Collected data entries:

============

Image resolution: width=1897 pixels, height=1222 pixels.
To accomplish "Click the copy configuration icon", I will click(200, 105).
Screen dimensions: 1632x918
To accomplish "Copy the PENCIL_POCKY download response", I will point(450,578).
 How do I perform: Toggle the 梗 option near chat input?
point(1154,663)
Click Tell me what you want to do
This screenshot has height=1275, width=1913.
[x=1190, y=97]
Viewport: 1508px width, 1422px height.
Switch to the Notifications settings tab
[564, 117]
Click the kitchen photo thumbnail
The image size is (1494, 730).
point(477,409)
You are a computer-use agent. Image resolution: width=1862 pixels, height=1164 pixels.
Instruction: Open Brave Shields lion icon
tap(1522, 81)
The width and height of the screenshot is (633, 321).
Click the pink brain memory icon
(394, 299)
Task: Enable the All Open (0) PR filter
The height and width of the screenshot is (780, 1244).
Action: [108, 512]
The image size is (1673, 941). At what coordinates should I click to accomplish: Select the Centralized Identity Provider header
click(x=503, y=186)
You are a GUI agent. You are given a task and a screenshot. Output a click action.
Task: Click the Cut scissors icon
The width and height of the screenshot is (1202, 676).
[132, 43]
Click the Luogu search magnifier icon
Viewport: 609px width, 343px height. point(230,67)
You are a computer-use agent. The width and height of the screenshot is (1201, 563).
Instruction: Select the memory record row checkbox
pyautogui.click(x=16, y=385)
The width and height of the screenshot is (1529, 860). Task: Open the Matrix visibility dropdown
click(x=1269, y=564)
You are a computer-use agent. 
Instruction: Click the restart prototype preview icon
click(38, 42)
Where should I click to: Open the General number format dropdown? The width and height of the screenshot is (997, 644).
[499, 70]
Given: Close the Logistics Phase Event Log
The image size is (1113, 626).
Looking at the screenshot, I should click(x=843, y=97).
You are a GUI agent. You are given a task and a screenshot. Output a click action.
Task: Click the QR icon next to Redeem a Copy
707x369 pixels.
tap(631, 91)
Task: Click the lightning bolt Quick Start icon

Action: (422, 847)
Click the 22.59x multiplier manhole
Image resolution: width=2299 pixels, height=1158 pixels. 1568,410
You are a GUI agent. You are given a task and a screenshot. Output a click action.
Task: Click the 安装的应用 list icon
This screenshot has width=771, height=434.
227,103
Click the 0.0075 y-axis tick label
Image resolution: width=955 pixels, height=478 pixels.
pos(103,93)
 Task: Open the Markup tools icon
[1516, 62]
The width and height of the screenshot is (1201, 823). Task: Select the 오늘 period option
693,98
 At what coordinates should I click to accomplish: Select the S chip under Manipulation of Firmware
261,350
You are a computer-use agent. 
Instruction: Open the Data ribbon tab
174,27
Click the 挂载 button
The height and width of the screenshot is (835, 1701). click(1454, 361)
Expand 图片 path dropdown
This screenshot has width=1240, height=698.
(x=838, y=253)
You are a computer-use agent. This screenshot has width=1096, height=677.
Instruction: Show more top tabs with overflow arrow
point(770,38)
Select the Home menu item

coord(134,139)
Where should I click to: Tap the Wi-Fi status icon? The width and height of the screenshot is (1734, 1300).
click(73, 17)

============

From the very first line of the records down to the line with "Task: Click the Cut scissors icon", please write out each line exactly, including both ends and no other lines.

▶ Answer section:
Image resolution: width=1897 pixels, height=1222 pixels.
To accomplish "Click the copy configuration icon", I will click(200, 105).
Screen dimensions: 1632x918
To accomplish "Copy the PENCIL_POCKY download response", I will point(450,578).
 How do I perform: Toggle the 梗 option near chat input?
point(1154,663)
Click Tell me what you want to do
This screenshot has height=1275, width=1913.
[x=1190, y=97]
Viewport: 1508px width, 1422px height.
Switch to the Notifications settings tab
[564, 117]
Click the kitchen photo thumbnail
The image size is (1494, 730).
point(477,409)
You are a computer-use agent. Image resolution: width=1862 pixels, height=1164 pixels.
Instruction: Open Brave Shields lion icon
tap(1522, 81)
The width and height of the screenshot is (633, 321).
Click the pink brain memory icon
(394, 299)
Task: Enable the All Open (0) PR filter
The height and width of the screenshot is (780, 1244).
Action: [108, 512]
The image size is (1673, 941). At what coordinates should I click to accomplish: Select the Centralized Identity Provider header
click(x=503, y=186)
You are a GUI agent. You are given a task and a screenshot. Output a click action.
Task: Click the Cut scissors icon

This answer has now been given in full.